(Records supplied begins)
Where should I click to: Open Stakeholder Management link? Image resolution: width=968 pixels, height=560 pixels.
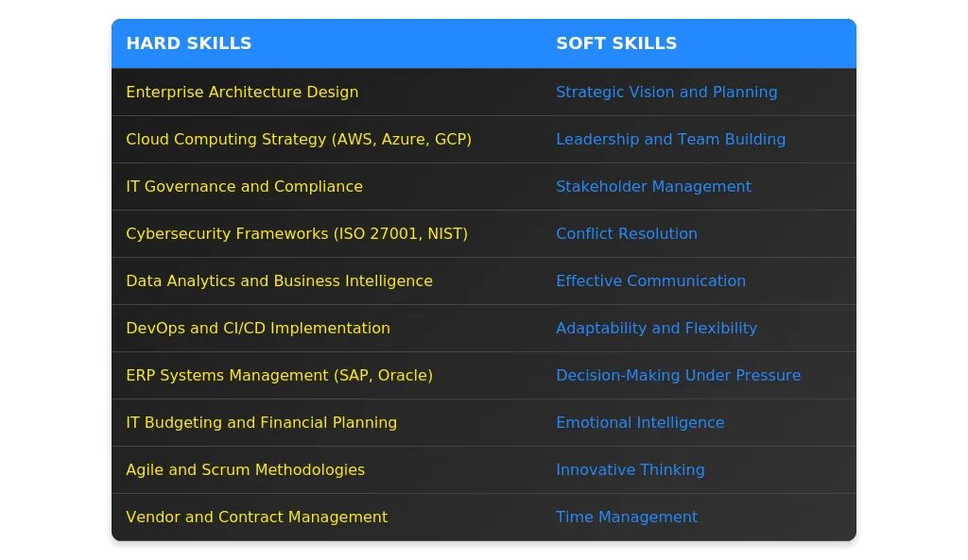[654, 186]
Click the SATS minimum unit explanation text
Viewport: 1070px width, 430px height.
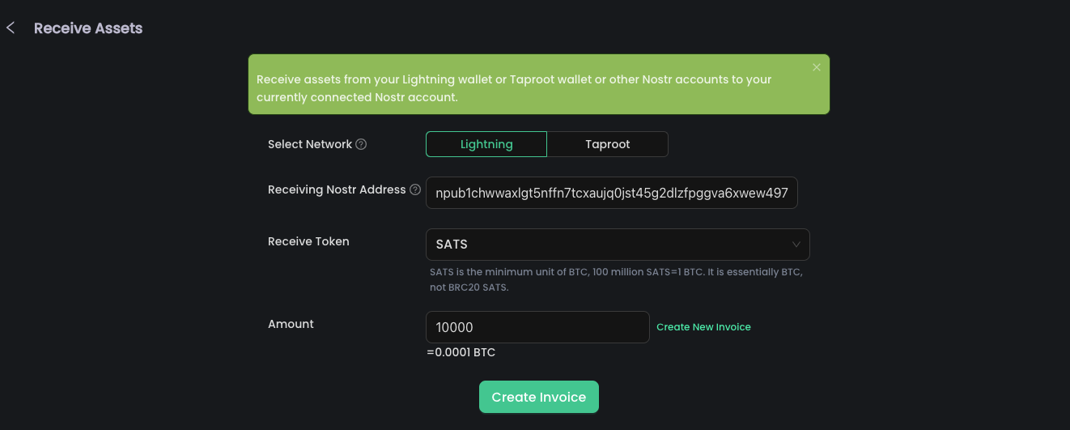tap(615, 279)

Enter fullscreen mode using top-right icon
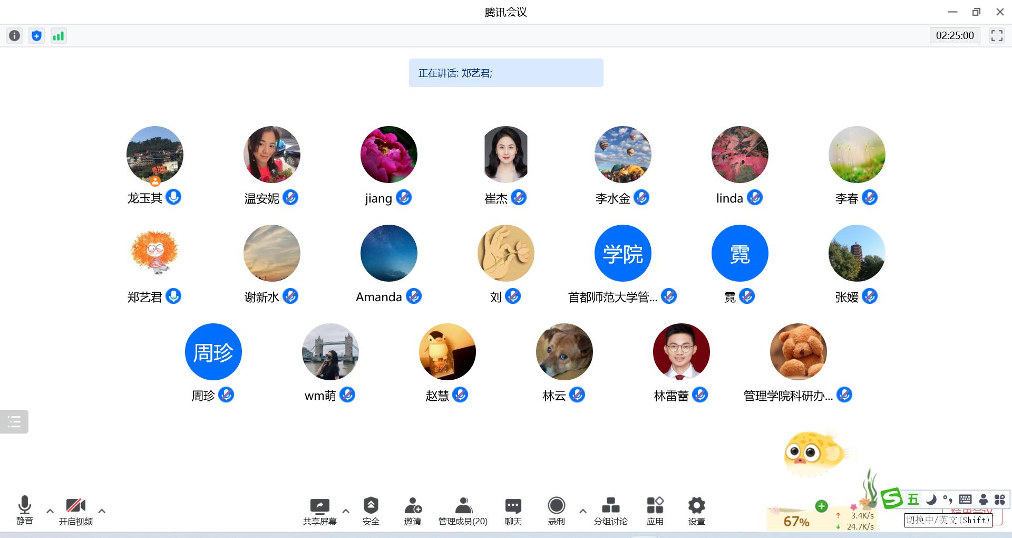pos(996,35)
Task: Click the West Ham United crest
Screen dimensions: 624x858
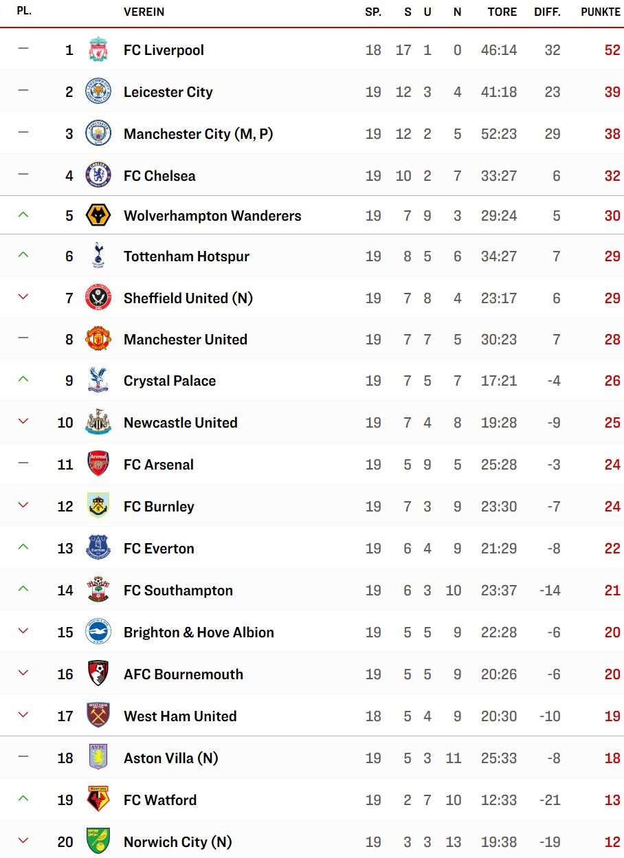Action: click(98, 716)
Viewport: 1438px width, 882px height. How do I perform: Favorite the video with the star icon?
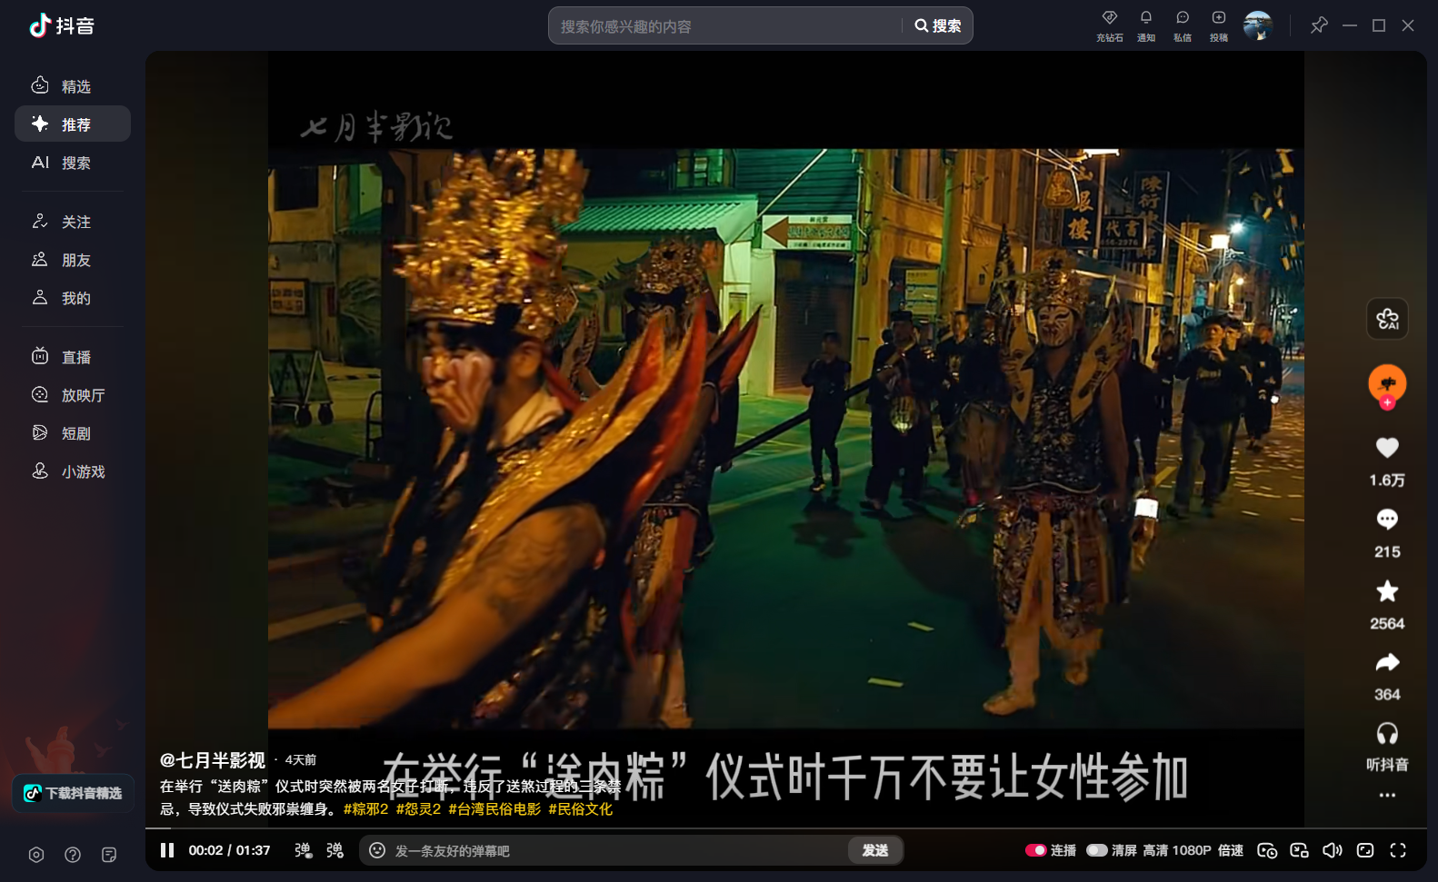point(1386,591)
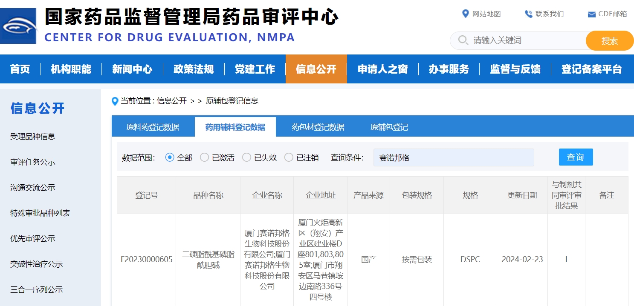The width and height of the screenshot is (634, 306).
Task: Click the location pin icon beside 网站地图
Action: pyautogui.click(x=466, y=14)
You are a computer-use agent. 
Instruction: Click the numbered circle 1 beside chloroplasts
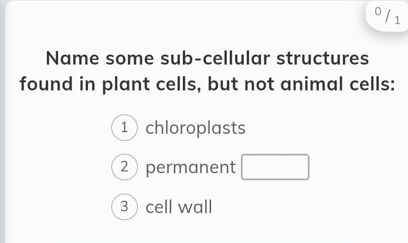[x=124, y=128]
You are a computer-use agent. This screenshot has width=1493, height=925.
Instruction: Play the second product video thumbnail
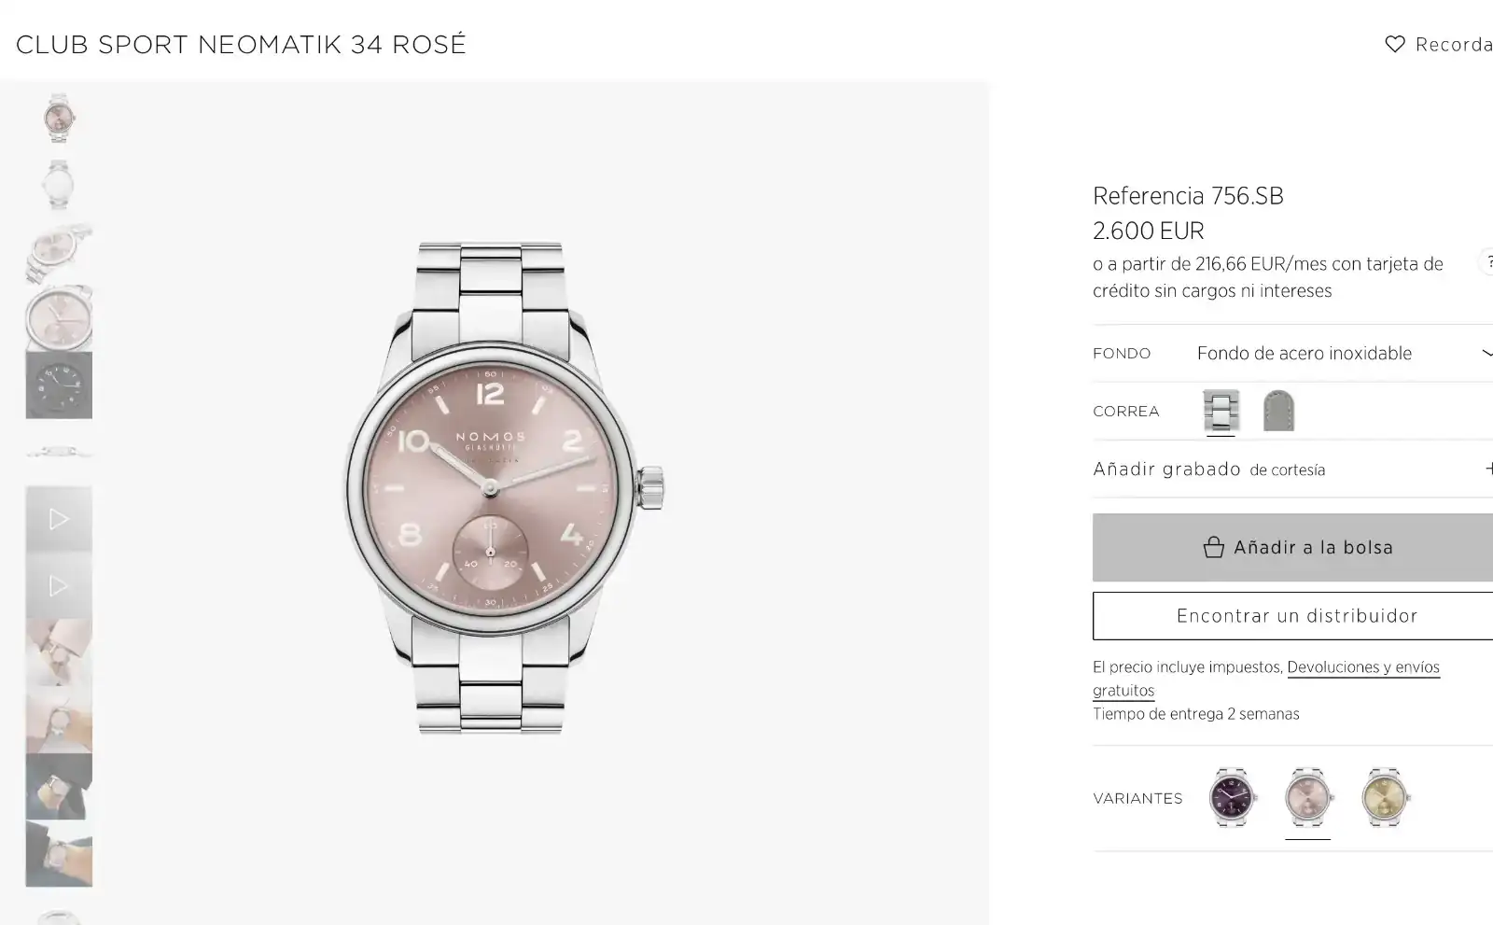[x=59, y=586]
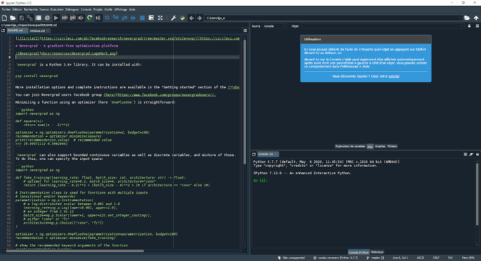Maximize the current pane using fullscreen icon
The image size is (481, 261).
click(x=160, y=18)
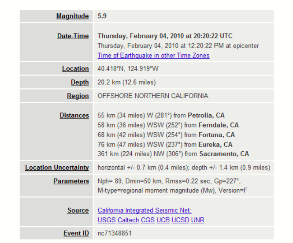
Task: Click the Region label link
Action: (x=78, y=96)
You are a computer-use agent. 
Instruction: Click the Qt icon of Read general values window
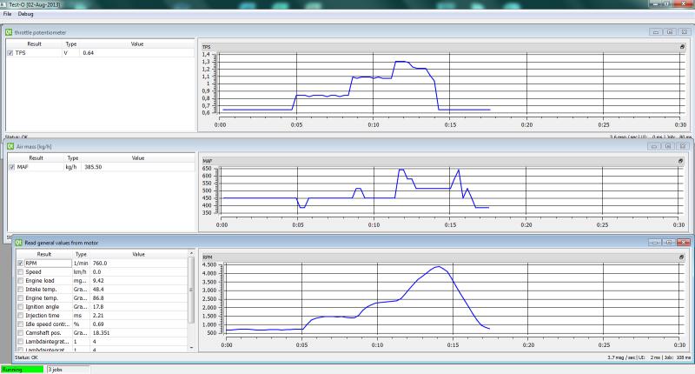[x=18, y=242]
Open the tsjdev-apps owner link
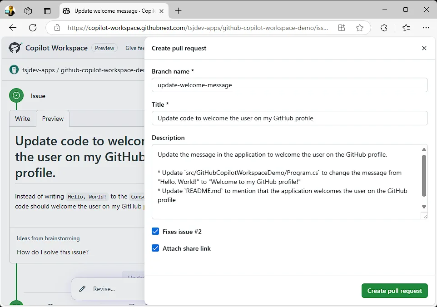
(Records supplied ends)
Only the pictures stay behind; everything else in the data above is to be retyped exactly.

● Final answer:
Where should I click to: Open Stakeholder Management link? Image resolution: width=968 pixels, height=560 pixels.
[654, 186]
Click the SATS minimum unit explanation text
Viewport: 1070px width, 430px height.
tap(615, 279)

Enter fullscreen mode using top-right icon
pos(996,35)
Task: Click the West Ham United crest
Screen dimensions: 624x858
Action: click(98, 716)
Viewport: 1438px width, 882px height. How do I perform: Favorite the video with the star icon?
point(1386,591)
The width and height of the screenshot is (634, 306).
Task: Click the location pin icon beside 网站地图
Action: pyautogui.click(x=466, y=14)
You are a computer-use agent. 
Instruction: Click the numbered circle 1 beside chloroplasts
[x=124, y=128]
You are a computer-use agent. This screenshot has width=1493, height=925.
Instruction: Play the second product video thumbnail
[x=59, y=586]
Maximize the current pane using fullscreen icon
The image size is (481, 261).
click(x=160, y=18)
Task: Click the Region label link
Action: (x=78, y=96)
You are a computer-use agent. 
Instruction: Click the Qt icon of Read general values window
[x=18, y=242]
Open the tsjdev-apps owner link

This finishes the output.